Lindsey Hopkins Sr. (April 22, 1879 – August 14, 1937) was an American businessman and philanthropist. He was a major stockholder and director of the Coca-Cola Company, the Sperry Corporation, North American Aviation (of which Eastern Airlines was a subsidiary), the Reynolds Metal Company, and several banks and insurance companies. His metropolitan Miami real estate included both business and hotel properties in Miami, Coral Gables, and Miami Beach.

==Early life==
Lindsey Hopkins Sr. was born in Reidsville, North Carolina, on April 22, 1879, to parents Jonathan and Minerva Jones Hopkins. After graduating high school, he attended the University of North Carolina. He married Leonora J. Balsley of Greensboro, North Carolina in 1908.

Hopkins started as a printer's devil with the Greensboro Patriot, making $2 a week. He quickly advanced to selling oil and soon began making money by investing in new ventures.

==Business career==
In 1905, Hopkins performed a promotional stunt where he drove a car 400 miles over muddy roads and swollen rivers from Atlanta, Georgia, to Greensboro, North Carolina. The trip took five and a half days, including several near-fatal mishaps along the way. In 1909, Hopkins moved from Greensboro, North Carolina, to Atlanta, Georgia, to engage in business with the fledgling automobile, oil, and gasoline industry. He started selling Overland automobiles, becoming a distributor in nine Southern states, and took an active interest in the Good Roads Movement.

Hopkins founded and was the chief stockholder and promoter in The Hopkins Aviation Company, then lost his large fortune in commercial aviation. He bought a Curtiss biplane in 1911 (one of the first private planes in Atlanta), flew the first piece of airmail into Atlanta, and sponsored the first air meet at Candler Field. He would later travel from Germany to the U.S. as a passenger on the second North American trip of the Zeppelin Hindenburg. By 1916, he had successfully recovered his losses and began investing in the cotton, railroad, rubber, and shipping industries, resulting in a substantial fortune amounting to several million dollars.

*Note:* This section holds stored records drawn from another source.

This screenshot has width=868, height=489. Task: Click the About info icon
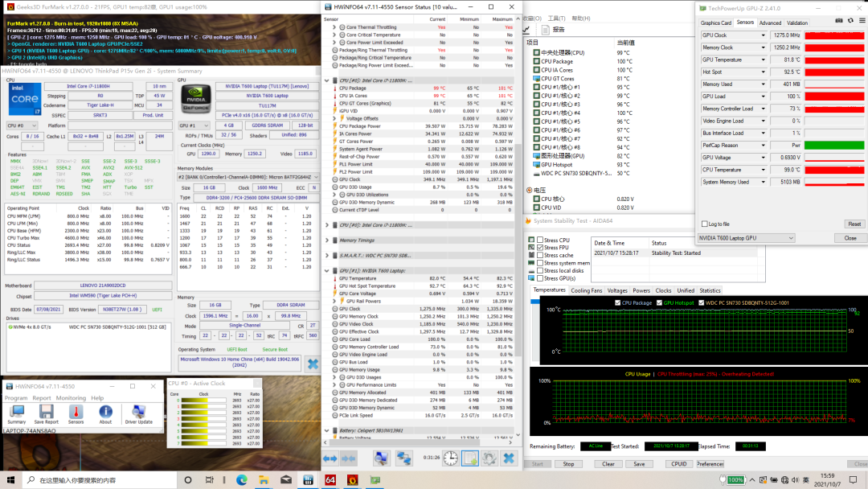pyautogui.click(x=105, y=412)
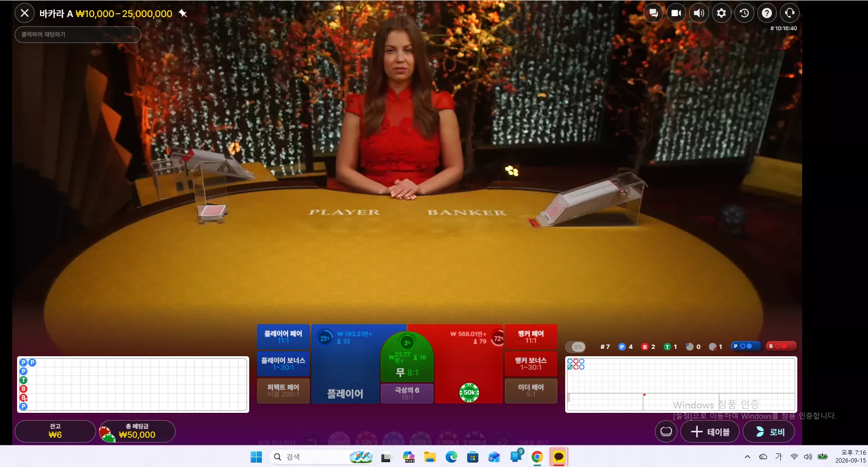Open the chat bubbles icon
This screenshot has height=467, width=868.
click(653, 13)
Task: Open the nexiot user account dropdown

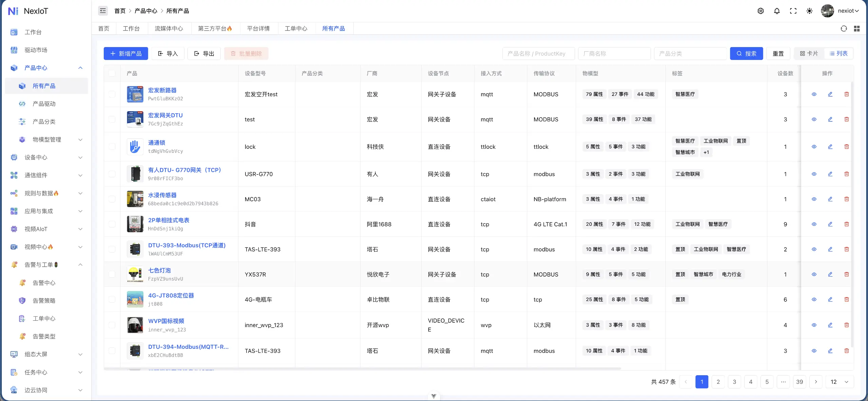Action: coord(840,11)
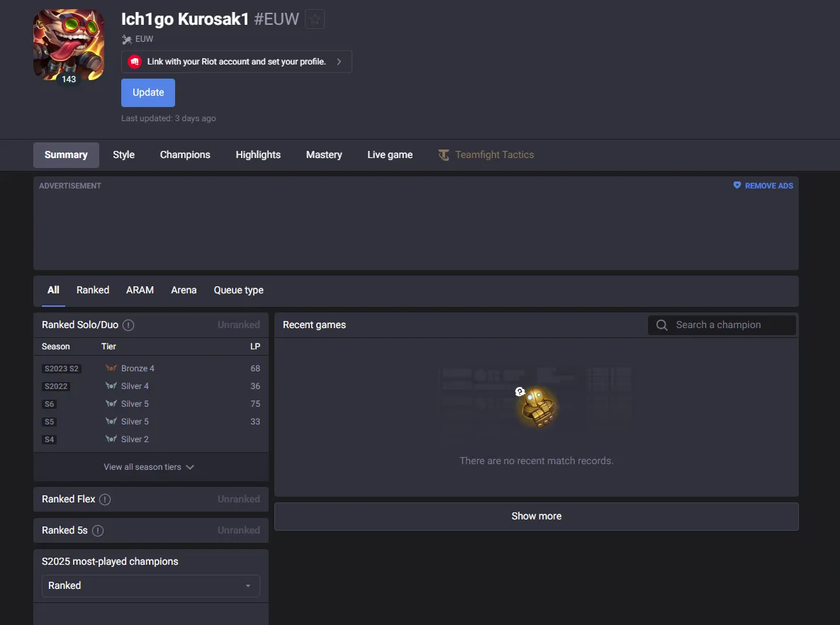Open the Ranked 5s info icon

point(98,531)
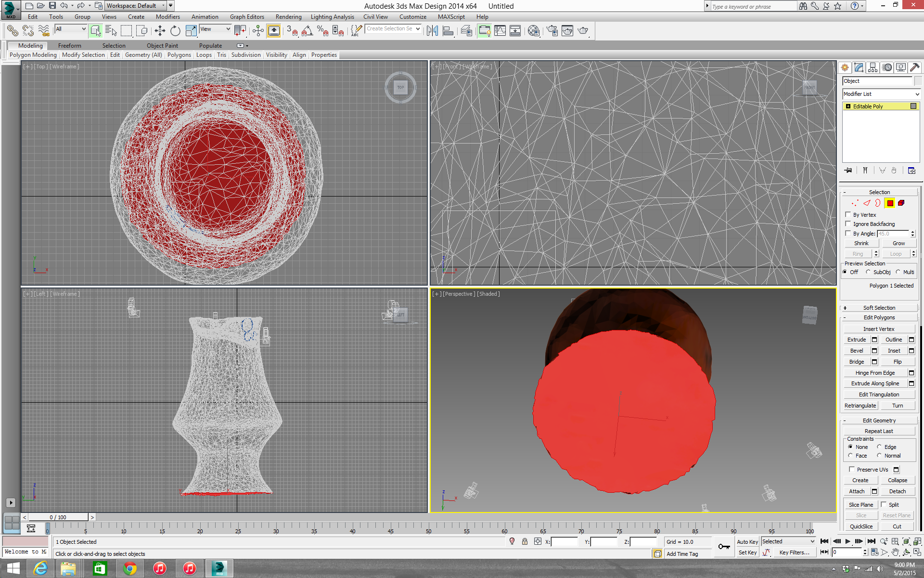Click the Play Animation button

tap(847, 541)
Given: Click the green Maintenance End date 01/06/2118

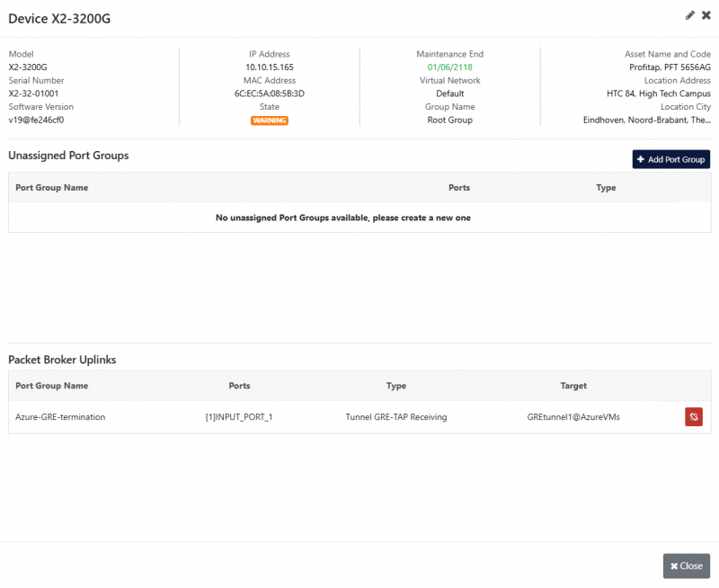Looking at the screenshot, I should point(449,67).
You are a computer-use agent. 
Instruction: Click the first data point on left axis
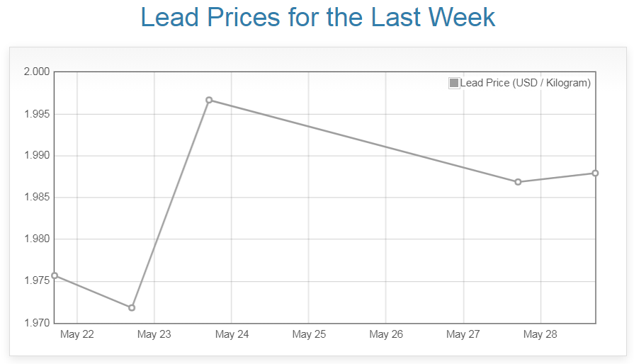coord(55,275)
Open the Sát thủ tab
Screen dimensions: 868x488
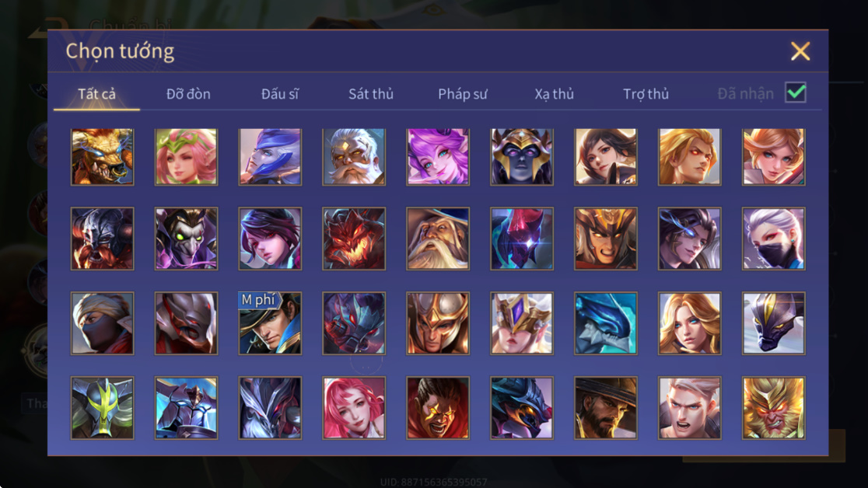(371, 94)
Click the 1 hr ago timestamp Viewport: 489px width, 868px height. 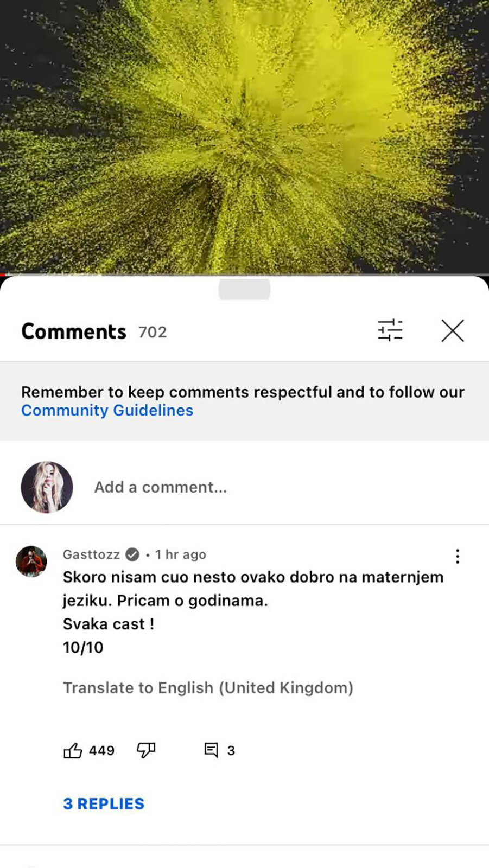click(181, 554)
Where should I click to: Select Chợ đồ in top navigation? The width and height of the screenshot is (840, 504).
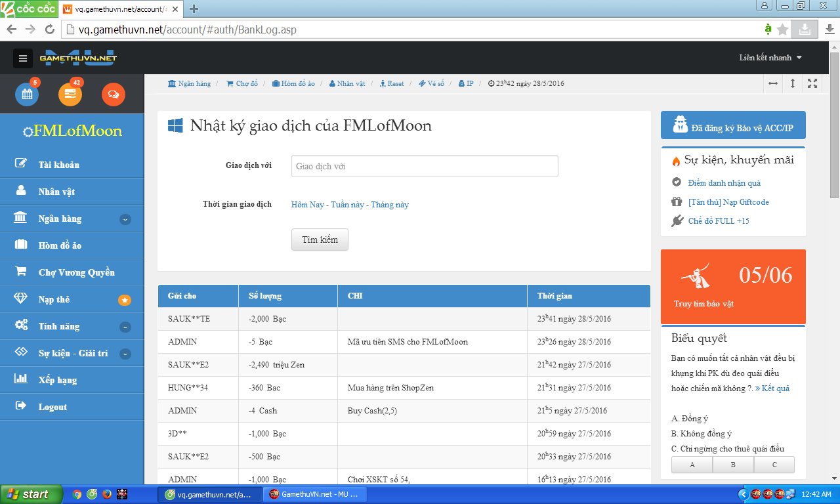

"My advice to any ambitious young man who wants to make a substantial success is be a plodder, but not a mole. Plod with your head up. You can't get ahead very fast, even by the hardest work, unless you look ahead. It is all right to concentrate your whole soul and energy on sweeping a floor or plowing a furrow – if you know why you are doing it. But nothing is more pathetic than to see a fellow in a little two-by-four job that he can't see anything beyond."
— Lindsey Hopkins Sr.

===Miami===
Hopkins was the owner of the Shoreland Arcade, one of Miami's principal commercial structures fronting on E. Flagler Street, N.E. First Street, and N.E. First Avenue. In addition to being a stockholder in the Carl G. Fisher hotel chain operating in Florida and New York, he owned 98 houses and cottages in Miami. Hopkins also had an interest in the 17-story Columbus Hotel at Biscayne Boulevard and N.E. First Street with S.A. Lynch.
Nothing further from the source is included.